* [About this task]
Check every line below for the string "computer", and copy the lines that contain it.

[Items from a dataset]
***
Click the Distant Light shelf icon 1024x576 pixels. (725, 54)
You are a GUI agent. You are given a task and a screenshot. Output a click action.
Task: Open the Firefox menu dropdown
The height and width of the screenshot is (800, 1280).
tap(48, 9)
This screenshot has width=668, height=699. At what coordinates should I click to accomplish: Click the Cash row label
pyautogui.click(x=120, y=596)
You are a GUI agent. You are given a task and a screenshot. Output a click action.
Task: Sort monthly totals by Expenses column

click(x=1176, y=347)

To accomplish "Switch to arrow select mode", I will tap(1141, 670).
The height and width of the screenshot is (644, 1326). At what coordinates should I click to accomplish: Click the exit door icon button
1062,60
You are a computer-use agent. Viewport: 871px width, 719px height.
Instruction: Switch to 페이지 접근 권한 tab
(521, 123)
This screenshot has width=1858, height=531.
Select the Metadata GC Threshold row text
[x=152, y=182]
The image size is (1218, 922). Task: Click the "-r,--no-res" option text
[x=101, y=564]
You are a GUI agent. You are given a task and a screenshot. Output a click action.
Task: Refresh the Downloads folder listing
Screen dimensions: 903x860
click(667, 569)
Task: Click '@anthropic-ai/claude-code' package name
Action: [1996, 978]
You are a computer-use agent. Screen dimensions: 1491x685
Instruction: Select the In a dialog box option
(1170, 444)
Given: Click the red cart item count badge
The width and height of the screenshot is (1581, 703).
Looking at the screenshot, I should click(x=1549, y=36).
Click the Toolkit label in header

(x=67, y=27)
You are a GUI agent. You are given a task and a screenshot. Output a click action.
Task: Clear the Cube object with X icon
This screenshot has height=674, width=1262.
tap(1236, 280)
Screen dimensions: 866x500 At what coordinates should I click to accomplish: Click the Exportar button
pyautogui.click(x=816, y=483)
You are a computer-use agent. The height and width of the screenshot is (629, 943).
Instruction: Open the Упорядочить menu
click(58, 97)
***
* [Finished exercise]
You are a computer-use agent. Viewport: 871px width, 719px height.
You are a computer-use agent. Screen dimensions: 1491x685
You are a computer-use agent. The height and width of the screenshot is (629, 943).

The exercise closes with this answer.